• _Selected extract_:

It is also important to emphasize the inherent volatility of natural gas markets, which could easily shake many of these assumptions. With the exception of one price spike in 1996, natural gas prices were steady in the 1990s before becoming more volatile in the 2000s (Figure 2). Price spikes in 2000-2001 were, in part, precipitated by uncharacteristically cold temperatures in the Northeastern United States. Price spikes in 2003 and 2005 were again brought about by major weather events, including Hurricanes Katrina and Rita. Between 2008 and 2012, prices came down as the United States invested in unconventional shale drilling techniques. Even just this year, Henry Hub spot prices climbed to $6.22/mBtu—a five year high—due to unanticipated winter demand.

Natural gas proponents will point out that global natural gas markets are still less volatile than global oil markets. When compared with Brent crude oil prices ($/million Btu), Henry Hub natural gas prices fluctuate significantly less than crude. Between 2010 and 2012, for instance, natural gas at the Henry Hub fluctuated around $5/million Btu. Global crude, meanwhile, rose the equivalent of $13 to $19, before falling to around $17 per million Btu. However, even if price volatility between oil and natural gas differs, the negative consequences for businesses and the economy remain true in both cases. Natural gas only displaces oil in one sector—natural gas vehicles—and in such cases will serve as a preferable alternative since natural gas prices are lower and less volatile than oil or gasoline prices. Furthermore, the rapid increases in supply and demand—not to mention the various regulatory uncertainties—are likely to drive greater natural gas price volatility in the future, which could impact residential and commercial consumers.

This is not to say that the natural gas bonanza isn’t an unambiguously good thing for the economy and our energy security. However, as we move forward, various stakeholders must be cognizant of volatility and supply/demand fundamentals to mitigate the risks associated with price spikes and other adverse impacts.

[Raw records]
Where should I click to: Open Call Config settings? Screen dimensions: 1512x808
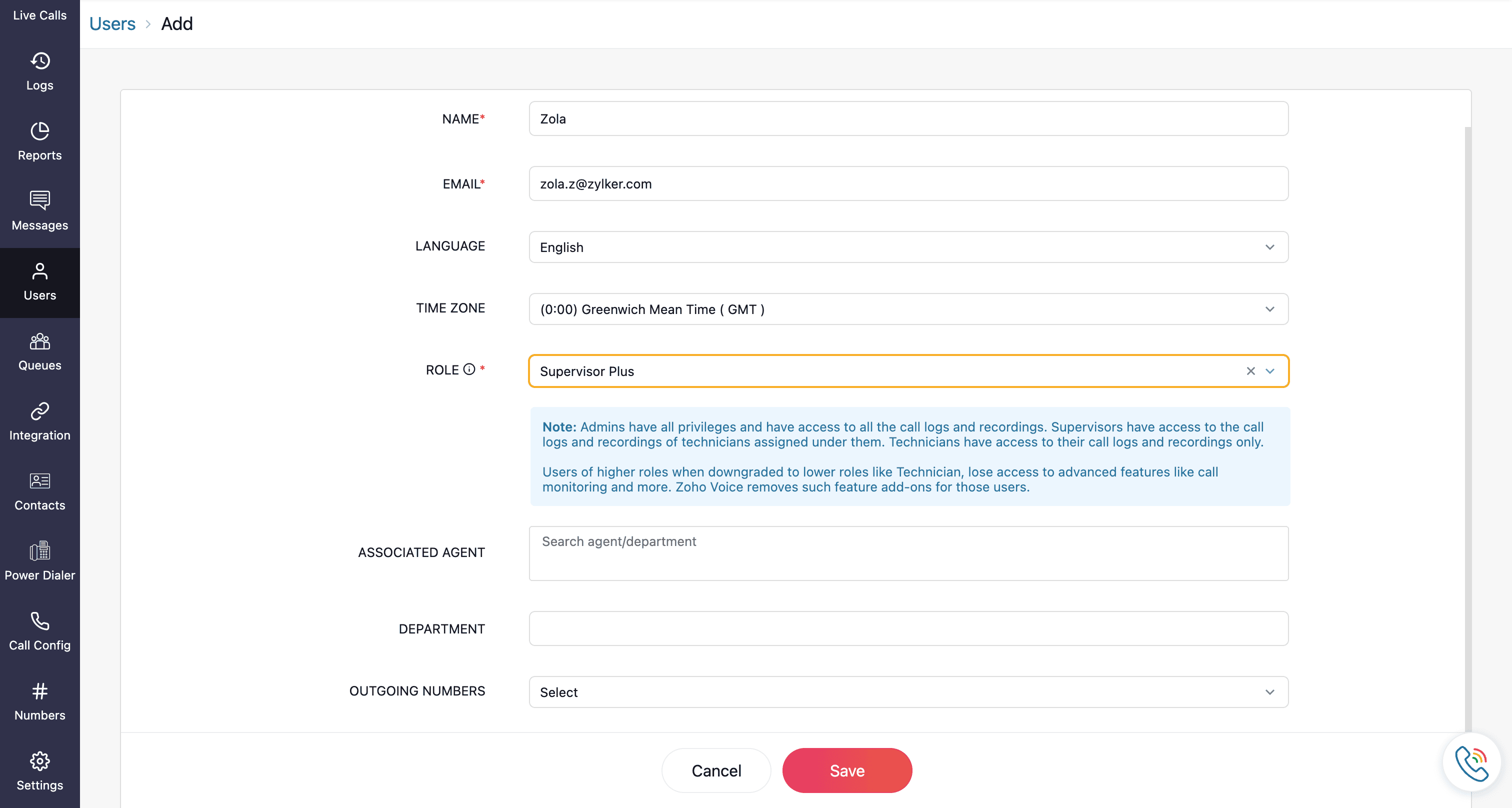point(40,631)
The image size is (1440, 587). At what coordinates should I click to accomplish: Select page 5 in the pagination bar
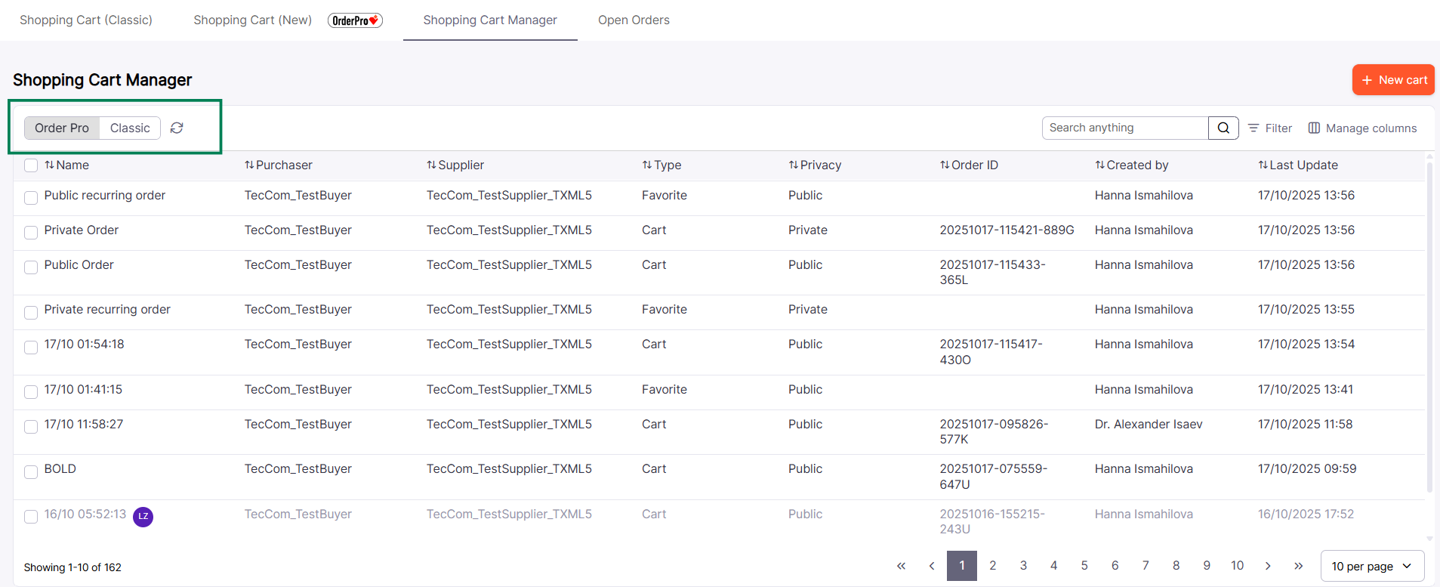[x=1084, y=565]
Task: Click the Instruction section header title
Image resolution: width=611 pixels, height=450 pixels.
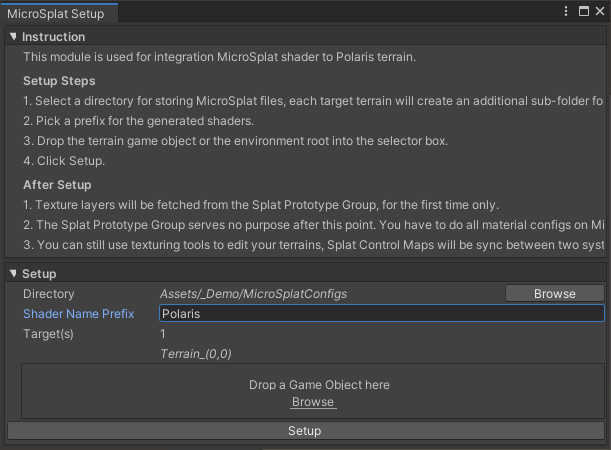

• _To be done_:
#1 In the natural gas passage, what price did Henry Hub spot prices reach this year, and what caused it?
#2 Does each statement agree with the natural gas passage? (a) Natural gas prices had no spikes at all during the 1990s. (b) Prices came down between 2008 and 2012. (c) Natural gas displaces oil in several sectors. Answer yes or no for each, quoting the words that decide it.
#3 Quote from the natural gas passage the part that opens with the words containing "It is also important" and closes with "unanticipated winter demand.".
Rely only on the natural gas passage.

• _Exercise results_:
#1 They climbed to $6.22/mBtu, a five-year high, due to unanticipated winter demand.

#2
(a) No: "With the exception of one price spike in 1996, natural gas prices were steady in the 1990s."
(b) Yes: "Between 2008 and 2012, prices came down as the United States invested in unconventional shale drilling techniques."
(c) No: "Natural gas only displaces oil in one sector—natural gas vehicles."

#3
It is also important to emphasize the inherent volatility of natural gas markets, which could easily shake many of these assumptions. With the exception of one price spike in 1996, natural gas prices were steady in the 1990s before becoming more volatile in the 2000s (Figure 2). Price spikes in 2000-2001 were, in part, precipitated by uncharacteristically cold temperatures in the Northeastern United States. Price spikes in 2003 and 2005 were again brought about by major weather events, including Hurricanes Katrina and Rita. Between 2008 and 2012, prices came down as the United States invested in unconventional shale drilling techniques. Even just this year, Henry Hub spot prices climbed to $6.22/mBtu—a five year high—due to unanticipated winter demand.